Генерал Угрюмов подавил вздох и, собрав морщинки у прищуренных глаз в рельефно выделившиеся «лучики», окинул пространным взглядом набережную Москва-реки, залитую полуденным солнцем. Странная штука память. Чем дальше живешь с ней, чем больше собираешь багаж воспоминаний, тем ярче и красочнее они становятся. С каждым прожитым годом. Даже те, самые ранние, которые, по логике, давно должны были улетучиться или, по крайней мере, остаться в виде легких подсознательных ассоциаций.
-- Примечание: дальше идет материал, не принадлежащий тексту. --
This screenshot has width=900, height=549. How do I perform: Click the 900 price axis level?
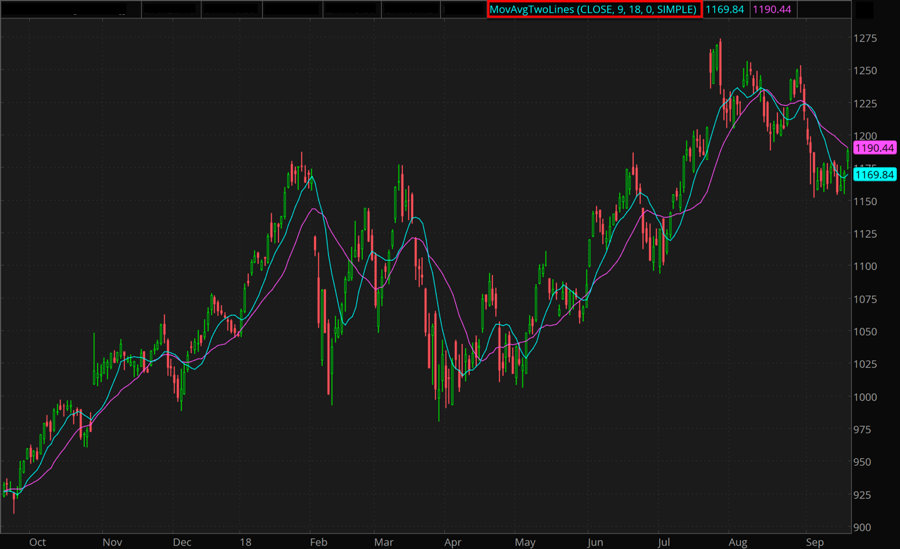point(864,528)

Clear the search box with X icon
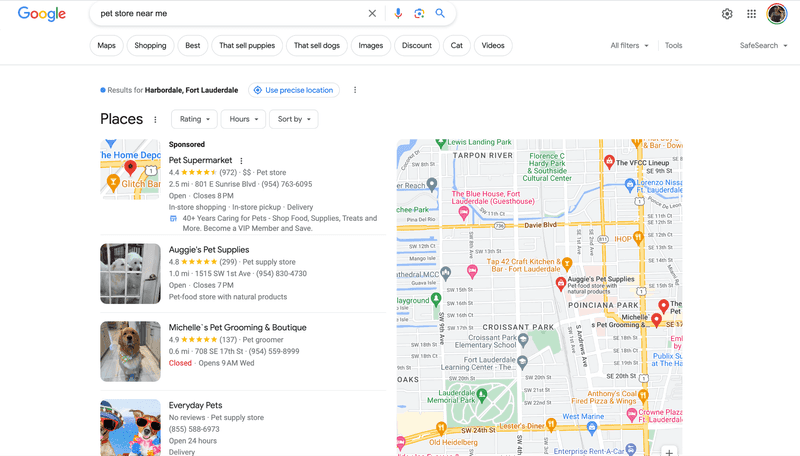pyautogui.click(x=372, y=14)
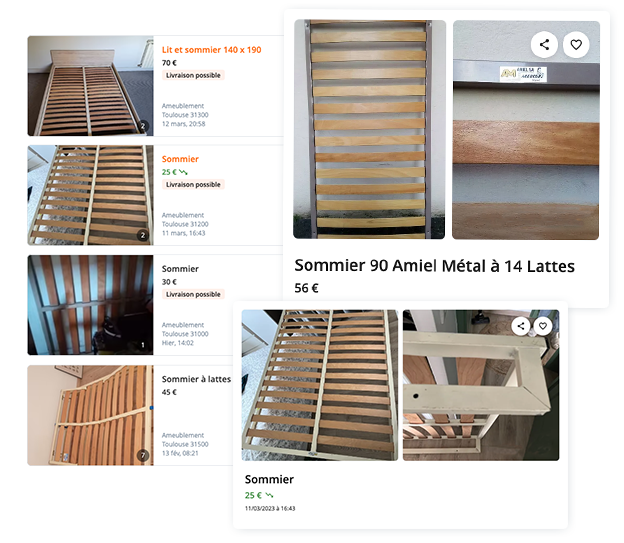Click price drop icon on Sommier detail card
Image resolution: width=624 pixels, height=543 pixels.
(x=269, y=495)
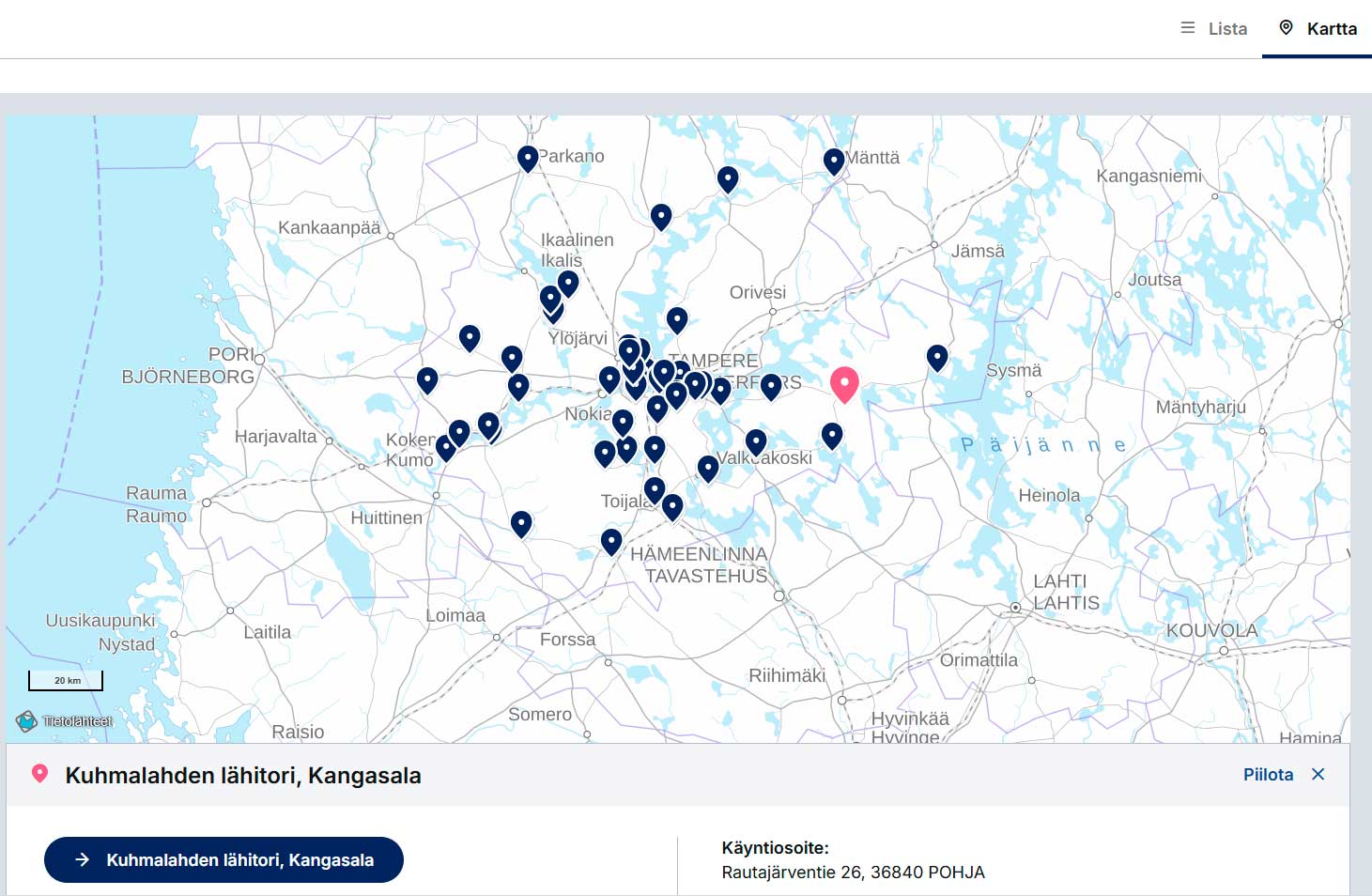This screenshot has height=896, width=1372.
Task: Click the marker beside the Toijala label
Action: click(655, 488)
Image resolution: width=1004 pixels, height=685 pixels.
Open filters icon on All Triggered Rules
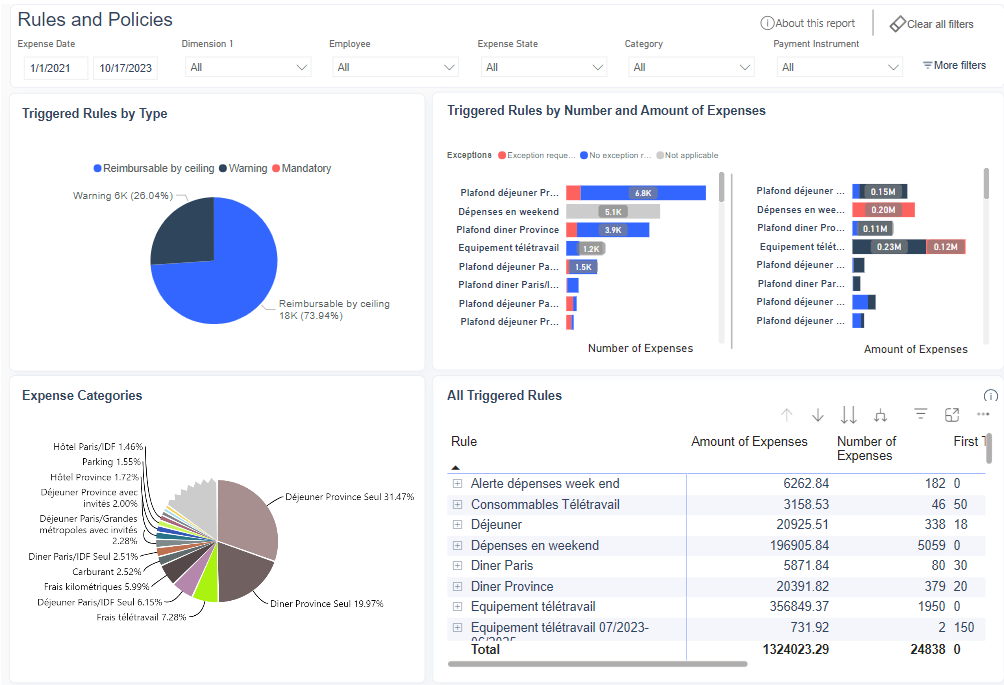point(921,415)
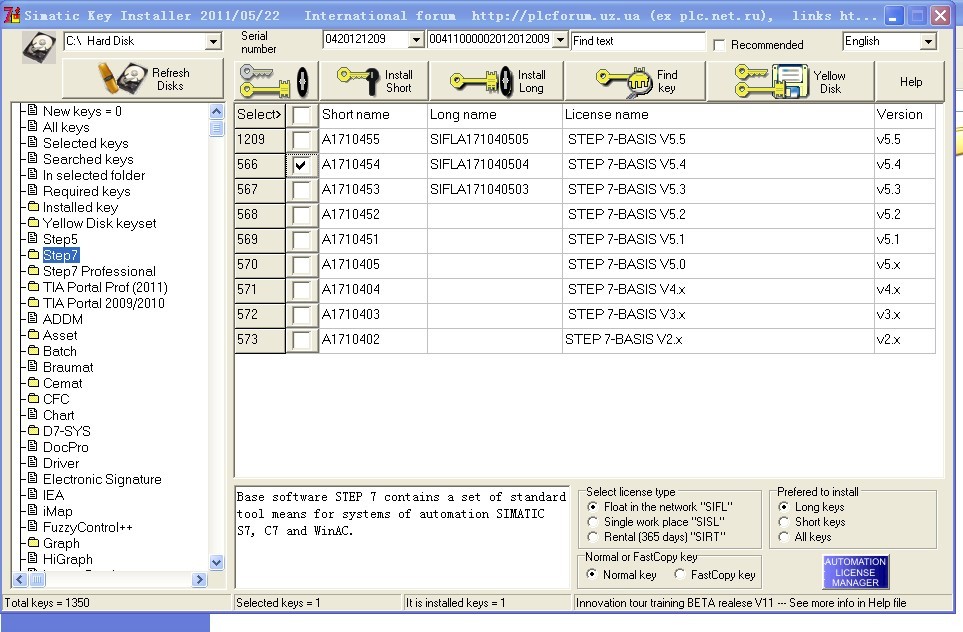Open the C:\ Hard Disk drive dropdown
963x632 pixels.
212,42
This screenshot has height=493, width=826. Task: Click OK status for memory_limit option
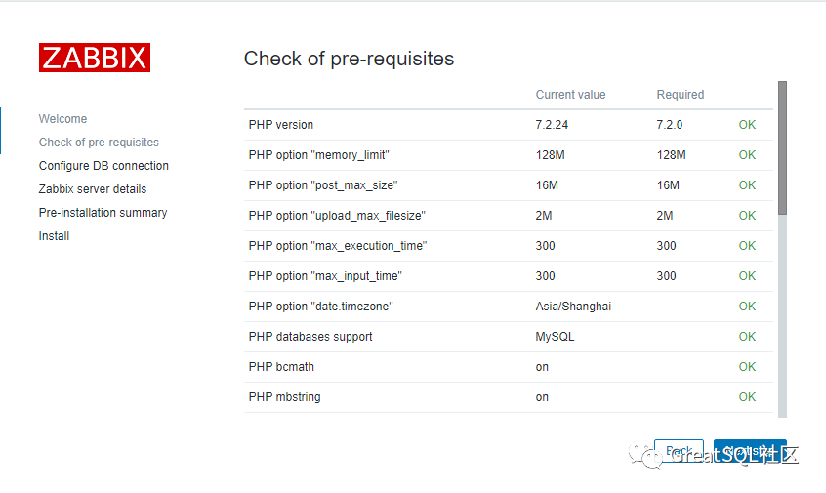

А так все происходило с точностью «до наоборот». Вспоминая далекое собственное детство, генерал теперь с удивлением отмечал, что перед ним, как никогда четко, встают не только яркие картинки бездонного голубого неба и сочно зеленой травы, но еще и (вот парадокс-то!) сопутствующие им ассоциации запахов. Таких, как запах парного, только что выдоенного молока, или запах летнего покоса. Запахи, которые он давно не встречал в жизни. По крайней мере, лет десять. Если сказать в общем, то теперь Угрюмов вполне понимал пожилых людей, жизненный путь которых клонился к окончанию. Понимал, что для них бытие, точнее самая яркая и емкая его часть, находится теперь в прошлом. В том, что отжито. Понимал потому, что и сам ныне относился к этой категории жителей планеты. Для него, теперешнего, являлось вполне естественным постоянно ощущать рядом фантомный образ энергичного сына, уже лет восемь как сложившего голову в негостеприимной, по волчьему оскаленной афганской земле.
– Смотрю я на вас, Василий Егорович, и диву даюсь, – голос собеседника вернул генерала к действительности, вырвав из цепких объятий раздумий, то и дело норовивших взять верх над реальностью, – По вашему усталому виду плачет какой-нибудь тихий и уютный черноморский санаторий. Или, по меньшей мере, курорт. В ваши ли семьдесят играть в подобные игры?..
– В семьдесят четыре, – машинально поправил Угрюмов, фокусируя взгляд на том, кто произнес только что отзвучавшую реплику, – И не в игры. Это моя жизнь, сынок. Неласковая и беспокойная на всем протяжении, но моя.
Старческие глаза окинули подтянутую фигуру паренька, пристроившегося рядом у парапета. Вот еще один образчик «несуществующей реальности». Только с несколько иным значением. Вызывая в памяти образ своего Алешки, Василий Егорович знал, что тот давно умер и остался обитать только в его мысленной сфере. Человек же, стоящий перед ним в данный момент, несмотря на то, что тоже умер для некогда знавших его окружающих, все равно являлся реальным. Пусть и жил теперь с другим, новым лицом. Пусть и с новой, искусственно созданной судьбой.